Your objective »
Please reproduce the data below without any changes, starting at the line that contains "so click(x=707, y=237)." and continuing through the last line of the data.

■ ■ ■ ■ ■

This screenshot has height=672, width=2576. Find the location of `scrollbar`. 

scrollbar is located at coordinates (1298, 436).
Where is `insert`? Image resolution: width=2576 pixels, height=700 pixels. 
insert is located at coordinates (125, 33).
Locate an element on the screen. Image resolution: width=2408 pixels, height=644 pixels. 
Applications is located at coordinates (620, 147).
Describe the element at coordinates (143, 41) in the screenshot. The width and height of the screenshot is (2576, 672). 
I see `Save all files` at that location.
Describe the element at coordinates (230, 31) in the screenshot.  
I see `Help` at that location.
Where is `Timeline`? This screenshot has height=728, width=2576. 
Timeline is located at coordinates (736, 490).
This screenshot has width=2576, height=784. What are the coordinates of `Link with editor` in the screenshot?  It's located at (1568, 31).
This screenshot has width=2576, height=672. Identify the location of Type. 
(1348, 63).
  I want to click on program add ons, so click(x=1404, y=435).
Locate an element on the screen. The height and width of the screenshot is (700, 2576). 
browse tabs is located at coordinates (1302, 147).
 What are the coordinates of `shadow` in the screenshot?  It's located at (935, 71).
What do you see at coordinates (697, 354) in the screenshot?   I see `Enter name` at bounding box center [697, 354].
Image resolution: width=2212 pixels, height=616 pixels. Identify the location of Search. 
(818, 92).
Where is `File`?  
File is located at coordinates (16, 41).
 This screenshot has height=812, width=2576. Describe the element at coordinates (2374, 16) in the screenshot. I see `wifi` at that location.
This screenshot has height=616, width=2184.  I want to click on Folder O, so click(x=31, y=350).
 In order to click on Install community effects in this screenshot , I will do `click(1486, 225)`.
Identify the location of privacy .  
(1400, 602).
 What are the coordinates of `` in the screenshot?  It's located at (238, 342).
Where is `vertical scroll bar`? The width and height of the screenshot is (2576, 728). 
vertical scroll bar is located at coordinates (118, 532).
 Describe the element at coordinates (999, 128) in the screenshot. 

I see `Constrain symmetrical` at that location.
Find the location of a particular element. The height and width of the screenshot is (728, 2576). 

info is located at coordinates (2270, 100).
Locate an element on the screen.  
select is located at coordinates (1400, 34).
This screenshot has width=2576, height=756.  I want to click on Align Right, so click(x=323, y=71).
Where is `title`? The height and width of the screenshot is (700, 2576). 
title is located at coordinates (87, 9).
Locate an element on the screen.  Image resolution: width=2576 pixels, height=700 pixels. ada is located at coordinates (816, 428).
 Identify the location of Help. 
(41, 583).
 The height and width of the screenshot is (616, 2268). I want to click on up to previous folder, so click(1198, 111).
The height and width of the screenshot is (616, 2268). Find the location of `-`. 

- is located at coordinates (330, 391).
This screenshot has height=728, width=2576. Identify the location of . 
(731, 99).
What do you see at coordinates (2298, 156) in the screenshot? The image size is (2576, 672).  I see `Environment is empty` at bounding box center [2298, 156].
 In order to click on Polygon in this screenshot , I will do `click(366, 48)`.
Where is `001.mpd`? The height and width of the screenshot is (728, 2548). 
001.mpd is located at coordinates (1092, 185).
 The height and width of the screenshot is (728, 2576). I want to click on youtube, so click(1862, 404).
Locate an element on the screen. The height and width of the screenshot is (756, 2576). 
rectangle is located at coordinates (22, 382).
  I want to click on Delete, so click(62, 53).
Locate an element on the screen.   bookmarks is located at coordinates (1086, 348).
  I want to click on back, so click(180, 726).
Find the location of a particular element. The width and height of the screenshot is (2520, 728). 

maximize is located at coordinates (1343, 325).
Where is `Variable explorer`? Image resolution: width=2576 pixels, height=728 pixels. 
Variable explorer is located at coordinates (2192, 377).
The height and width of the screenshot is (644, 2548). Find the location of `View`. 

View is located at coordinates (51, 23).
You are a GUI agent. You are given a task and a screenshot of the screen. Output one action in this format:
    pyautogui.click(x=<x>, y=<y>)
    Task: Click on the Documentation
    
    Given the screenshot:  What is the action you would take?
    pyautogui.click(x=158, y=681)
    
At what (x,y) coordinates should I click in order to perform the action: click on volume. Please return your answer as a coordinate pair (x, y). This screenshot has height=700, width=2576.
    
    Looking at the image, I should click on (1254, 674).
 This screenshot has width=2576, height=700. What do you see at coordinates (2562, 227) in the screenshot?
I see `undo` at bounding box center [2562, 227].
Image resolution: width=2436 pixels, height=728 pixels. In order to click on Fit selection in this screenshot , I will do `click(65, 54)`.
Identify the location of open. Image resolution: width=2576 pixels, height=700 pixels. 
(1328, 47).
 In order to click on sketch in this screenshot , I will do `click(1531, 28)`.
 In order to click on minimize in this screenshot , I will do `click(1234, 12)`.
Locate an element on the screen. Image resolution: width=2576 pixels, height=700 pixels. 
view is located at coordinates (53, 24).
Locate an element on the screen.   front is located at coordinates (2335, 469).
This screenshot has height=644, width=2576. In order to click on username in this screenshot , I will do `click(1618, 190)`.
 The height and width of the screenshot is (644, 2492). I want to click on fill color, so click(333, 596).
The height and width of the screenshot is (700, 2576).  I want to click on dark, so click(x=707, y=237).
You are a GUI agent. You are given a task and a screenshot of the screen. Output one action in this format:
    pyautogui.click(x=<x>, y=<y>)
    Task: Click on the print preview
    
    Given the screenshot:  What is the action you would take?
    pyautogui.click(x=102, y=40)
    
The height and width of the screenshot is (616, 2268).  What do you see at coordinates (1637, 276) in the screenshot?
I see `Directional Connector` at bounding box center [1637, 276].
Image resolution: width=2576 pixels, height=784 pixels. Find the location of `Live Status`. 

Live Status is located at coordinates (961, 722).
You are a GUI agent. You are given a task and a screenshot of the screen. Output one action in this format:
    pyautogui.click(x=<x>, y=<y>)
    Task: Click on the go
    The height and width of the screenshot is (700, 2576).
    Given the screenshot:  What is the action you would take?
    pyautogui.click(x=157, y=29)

■ ■ ■ ■ ■

Result »
The height and width of the screenshot is (700, 2576).  I want to click on dark, so click(x=707, y=237).
You are a GUI agent. You are given a task and a screenshot of the screen. Output one action in this format:
    pyautogui.click(x=<x>, y=<y>)
    Task: Click on the print preview
    
    Given the screenshot:  What is the action you would take?
    pyautogui.click(x=102, y=40)
    
The height and width of the screenshot is (616, 2268).  What do you see at coordinates (1637, 276) in the screenshot?
I see `Directional Connector` at bounding box center [1637, 276].
Image resolution: width=2576 pixels, height=784 pixels. Find the location of `Live Status`. 

Live Status is located at coordinates (961, 722).
You are a GUI agent. You are given a task and a screenshot of the screen. Output one action in this format:
    pyautogui.click(x=<x>, y=<y>)
    Task: Click on the go
    The height and width of the screenshot is (700, 2576).
    Given the screenshot:  What is the action you would take?
    pyautogui.click(x=157, y=29)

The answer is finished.